> **Problem description**
Reproduce the rows verbatim, from the line containing "Where should I click to: Click Kristian" to the line containing "coord(597,231)", including both of those lines.

> **Listing**
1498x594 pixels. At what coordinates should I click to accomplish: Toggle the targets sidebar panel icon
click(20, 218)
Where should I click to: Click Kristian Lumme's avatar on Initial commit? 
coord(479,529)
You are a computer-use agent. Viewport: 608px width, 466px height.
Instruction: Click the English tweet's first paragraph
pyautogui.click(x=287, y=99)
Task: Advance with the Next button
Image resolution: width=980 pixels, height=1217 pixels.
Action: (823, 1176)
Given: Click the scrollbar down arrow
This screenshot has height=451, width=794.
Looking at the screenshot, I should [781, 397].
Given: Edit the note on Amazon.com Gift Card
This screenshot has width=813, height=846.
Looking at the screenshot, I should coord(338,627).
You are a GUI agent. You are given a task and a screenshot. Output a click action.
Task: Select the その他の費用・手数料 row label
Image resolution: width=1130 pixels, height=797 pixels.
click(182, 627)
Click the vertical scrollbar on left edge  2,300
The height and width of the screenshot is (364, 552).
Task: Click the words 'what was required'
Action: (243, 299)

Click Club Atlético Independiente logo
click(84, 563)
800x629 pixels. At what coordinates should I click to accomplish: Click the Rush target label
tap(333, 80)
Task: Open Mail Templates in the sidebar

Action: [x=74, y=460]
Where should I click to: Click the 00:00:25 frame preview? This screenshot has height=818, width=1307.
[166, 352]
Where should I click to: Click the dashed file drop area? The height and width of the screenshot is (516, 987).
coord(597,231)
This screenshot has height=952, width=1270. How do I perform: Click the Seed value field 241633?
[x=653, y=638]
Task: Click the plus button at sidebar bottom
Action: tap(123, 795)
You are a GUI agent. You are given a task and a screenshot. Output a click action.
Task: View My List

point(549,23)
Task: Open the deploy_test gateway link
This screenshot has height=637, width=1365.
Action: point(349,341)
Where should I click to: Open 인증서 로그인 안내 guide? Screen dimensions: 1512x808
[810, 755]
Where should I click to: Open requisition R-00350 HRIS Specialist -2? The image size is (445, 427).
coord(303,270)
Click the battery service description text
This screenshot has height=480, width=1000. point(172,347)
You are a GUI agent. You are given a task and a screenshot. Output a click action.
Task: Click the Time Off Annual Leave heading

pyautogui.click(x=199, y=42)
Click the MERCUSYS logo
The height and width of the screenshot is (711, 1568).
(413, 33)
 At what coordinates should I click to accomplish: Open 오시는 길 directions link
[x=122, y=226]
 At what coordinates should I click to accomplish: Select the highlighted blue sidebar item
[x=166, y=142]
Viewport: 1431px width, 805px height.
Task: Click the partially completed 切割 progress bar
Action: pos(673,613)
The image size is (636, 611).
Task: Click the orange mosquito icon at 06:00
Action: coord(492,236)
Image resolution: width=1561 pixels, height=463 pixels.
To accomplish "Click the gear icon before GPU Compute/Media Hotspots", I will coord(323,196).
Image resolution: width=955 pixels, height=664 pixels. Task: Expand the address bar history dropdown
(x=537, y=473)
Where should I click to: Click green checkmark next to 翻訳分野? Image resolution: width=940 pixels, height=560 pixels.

> **The reply**
Where should I click to: Click Kristian Lumme's avatar on Initial commit? 
coord(479,529)
You are a computer-use agent. Viewport: 608px width, 466px height.
Instruction: Click the English tweet's first paragraph
pyautogui.click(x=287, y=99)
Task: Advance with the Next button
Image resolution: width=980 pixels, height=1217 pixels.
Action: (823, 1176)
Given: Click the scrollbar down arrow
This screenshot has height=451, width=794.
Looking at the screenshot, I should [781, 397].
Given: Edit the note on Amazon.com Gift Card
This screenshot has width=813, height=846.
Looking at the screenshot, I should coord(338,627).
You are a GUI agent. You are given a task and a screenshot. Output a click action.
Task: Select the その他の費用・手数料 row label
Image resolution: width=1130 pixels, height=797 pixels.
click(182, 627)
Click the vertical scrollbar on left edge  2,300
The height and width of the screenshot is (364, 552).
Task: Click the words 'what was required'
Action: (243, 299)

Click Club Atlético Independiente logo
click(84, 563)
800x629 pixels. At what coordinates should I click to accomplish: Click the Rush target label
tap(333, 80)
Task: Open Mail Templates in the sidebar

Action: [x=74, y=460]
Where should I click to: Click the 00:00:25 frame preview? This screenshot has height=818, width=1307.
[166, 352]
Where should I click to: Click the dashed file drop area? The height and width of the screenshot is (516, 987).
coord(597,231)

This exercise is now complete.